_WHAT THE TASK ASKS_
Below are records; how many of their lines contain "count"? Answer with only the number.
··· INPUT DATA ···
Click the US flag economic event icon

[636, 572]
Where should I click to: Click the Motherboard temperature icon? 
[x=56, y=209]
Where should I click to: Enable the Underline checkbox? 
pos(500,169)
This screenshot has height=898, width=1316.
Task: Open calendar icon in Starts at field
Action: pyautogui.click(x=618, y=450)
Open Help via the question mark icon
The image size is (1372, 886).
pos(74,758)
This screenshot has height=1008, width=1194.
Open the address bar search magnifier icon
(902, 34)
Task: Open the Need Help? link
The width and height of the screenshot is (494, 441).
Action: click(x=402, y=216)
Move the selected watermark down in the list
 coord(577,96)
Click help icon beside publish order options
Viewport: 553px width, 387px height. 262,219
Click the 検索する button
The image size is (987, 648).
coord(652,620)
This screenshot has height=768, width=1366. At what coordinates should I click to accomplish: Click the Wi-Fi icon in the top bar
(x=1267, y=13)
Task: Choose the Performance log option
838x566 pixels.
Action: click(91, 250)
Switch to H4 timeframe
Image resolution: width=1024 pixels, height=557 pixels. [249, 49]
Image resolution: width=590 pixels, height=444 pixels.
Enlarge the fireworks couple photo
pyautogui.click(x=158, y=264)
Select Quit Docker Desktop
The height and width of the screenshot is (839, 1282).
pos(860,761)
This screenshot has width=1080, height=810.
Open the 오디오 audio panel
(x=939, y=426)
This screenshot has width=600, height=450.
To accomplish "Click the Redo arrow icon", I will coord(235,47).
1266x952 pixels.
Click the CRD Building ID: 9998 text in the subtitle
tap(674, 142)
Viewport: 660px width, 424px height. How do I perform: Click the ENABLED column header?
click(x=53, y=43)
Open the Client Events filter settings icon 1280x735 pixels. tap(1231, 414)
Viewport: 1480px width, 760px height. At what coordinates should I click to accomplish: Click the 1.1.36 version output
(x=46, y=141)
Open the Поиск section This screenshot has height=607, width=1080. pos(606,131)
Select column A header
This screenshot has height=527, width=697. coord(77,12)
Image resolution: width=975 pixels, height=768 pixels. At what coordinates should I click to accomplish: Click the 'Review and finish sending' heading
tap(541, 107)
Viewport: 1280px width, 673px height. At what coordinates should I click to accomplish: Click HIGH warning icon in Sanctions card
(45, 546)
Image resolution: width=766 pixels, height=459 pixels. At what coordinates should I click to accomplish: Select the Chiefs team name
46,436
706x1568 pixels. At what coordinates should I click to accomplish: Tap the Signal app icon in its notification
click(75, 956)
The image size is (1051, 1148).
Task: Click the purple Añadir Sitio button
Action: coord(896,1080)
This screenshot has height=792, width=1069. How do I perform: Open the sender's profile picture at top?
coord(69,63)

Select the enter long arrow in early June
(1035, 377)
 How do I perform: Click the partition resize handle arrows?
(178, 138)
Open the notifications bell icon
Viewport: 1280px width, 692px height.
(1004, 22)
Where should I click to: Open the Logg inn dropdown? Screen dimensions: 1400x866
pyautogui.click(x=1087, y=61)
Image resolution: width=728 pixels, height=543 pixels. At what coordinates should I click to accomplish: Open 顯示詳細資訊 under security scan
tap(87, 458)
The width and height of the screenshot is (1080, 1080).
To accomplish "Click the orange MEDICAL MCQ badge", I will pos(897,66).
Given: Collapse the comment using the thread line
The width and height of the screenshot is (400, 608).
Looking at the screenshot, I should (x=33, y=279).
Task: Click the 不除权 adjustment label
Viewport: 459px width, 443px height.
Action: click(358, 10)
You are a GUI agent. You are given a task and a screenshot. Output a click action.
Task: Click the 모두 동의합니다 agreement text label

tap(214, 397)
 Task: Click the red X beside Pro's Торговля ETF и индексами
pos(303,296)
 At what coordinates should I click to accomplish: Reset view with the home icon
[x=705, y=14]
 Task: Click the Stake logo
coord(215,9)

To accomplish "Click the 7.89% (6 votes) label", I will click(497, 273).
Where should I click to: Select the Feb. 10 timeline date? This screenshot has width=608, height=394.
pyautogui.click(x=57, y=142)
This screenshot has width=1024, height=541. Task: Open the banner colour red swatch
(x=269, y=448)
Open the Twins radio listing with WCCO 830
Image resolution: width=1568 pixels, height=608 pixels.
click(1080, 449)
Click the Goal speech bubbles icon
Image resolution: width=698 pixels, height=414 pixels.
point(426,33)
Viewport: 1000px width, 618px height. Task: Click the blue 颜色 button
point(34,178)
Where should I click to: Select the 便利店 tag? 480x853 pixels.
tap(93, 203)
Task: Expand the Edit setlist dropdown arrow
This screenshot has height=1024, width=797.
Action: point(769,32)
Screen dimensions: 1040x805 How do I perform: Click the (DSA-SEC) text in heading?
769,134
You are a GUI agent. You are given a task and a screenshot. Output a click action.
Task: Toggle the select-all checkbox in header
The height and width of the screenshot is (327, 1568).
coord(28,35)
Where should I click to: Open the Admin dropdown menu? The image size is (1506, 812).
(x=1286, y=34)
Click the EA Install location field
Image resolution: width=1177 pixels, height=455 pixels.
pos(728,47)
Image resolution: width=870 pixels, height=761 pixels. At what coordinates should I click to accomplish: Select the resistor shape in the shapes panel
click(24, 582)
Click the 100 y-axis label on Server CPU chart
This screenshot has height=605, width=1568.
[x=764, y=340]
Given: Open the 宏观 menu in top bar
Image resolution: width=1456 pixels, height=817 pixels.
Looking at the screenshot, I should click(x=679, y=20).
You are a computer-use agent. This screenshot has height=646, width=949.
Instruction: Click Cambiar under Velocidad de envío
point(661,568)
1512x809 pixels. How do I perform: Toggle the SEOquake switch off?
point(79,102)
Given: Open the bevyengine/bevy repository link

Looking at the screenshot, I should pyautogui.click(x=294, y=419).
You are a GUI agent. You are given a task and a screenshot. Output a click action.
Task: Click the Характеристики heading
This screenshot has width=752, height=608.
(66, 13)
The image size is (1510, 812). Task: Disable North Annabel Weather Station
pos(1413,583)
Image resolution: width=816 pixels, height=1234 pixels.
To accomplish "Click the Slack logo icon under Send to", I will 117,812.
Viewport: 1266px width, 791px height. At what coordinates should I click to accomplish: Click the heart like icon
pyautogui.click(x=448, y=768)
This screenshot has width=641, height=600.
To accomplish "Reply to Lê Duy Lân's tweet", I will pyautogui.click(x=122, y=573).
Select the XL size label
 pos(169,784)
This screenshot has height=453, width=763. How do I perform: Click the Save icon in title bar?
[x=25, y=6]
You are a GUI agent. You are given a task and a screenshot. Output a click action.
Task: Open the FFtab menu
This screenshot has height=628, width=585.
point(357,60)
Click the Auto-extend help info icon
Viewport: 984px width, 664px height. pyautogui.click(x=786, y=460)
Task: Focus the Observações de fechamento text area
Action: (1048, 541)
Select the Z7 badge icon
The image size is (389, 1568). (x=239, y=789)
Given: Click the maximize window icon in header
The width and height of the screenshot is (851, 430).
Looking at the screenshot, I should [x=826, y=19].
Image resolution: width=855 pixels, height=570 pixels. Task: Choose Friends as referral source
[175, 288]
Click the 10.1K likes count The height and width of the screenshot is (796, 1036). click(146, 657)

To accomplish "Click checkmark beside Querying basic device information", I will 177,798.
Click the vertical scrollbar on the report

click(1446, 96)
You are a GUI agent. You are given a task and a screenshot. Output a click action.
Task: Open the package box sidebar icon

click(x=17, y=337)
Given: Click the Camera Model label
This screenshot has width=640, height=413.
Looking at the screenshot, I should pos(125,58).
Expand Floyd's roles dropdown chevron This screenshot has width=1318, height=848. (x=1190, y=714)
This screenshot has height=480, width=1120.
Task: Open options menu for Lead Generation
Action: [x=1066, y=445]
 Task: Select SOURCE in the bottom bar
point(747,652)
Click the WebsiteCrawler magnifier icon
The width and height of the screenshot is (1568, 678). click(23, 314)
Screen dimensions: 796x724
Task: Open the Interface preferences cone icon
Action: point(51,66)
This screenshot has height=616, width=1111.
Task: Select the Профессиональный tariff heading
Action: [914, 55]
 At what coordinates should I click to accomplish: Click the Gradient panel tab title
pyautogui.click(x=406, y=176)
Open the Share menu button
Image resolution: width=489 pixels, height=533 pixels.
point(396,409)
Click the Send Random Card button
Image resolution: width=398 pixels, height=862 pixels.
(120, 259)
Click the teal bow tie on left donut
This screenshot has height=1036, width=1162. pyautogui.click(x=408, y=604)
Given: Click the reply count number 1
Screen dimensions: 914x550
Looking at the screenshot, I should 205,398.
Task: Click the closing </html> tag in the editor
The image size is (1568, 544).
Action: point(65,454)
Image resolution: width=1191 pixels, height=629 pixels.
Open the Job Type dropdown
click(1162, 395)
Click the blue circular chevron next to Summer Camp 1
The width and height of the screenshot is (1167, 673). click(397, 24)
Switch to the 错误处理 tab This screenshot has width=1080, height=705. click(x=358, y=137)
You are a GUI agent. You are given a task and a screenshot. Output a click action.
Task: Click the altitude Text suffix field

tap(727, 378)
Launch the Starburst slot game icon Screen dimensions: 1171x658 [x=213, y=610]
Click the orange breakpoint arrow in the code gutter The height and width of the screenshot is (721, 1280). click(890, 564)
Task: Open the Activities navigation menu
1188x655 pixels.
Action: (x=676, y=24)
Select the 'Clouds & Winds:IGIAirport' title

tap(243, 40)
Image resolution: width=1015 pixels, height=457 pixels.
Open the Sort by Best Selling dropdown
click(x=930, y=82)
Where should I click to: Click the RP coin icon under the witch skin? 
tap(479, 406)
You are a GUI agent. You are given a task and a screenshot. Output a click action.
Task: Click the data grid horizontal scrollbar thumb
···
_EXPECTED OUTPUT_
2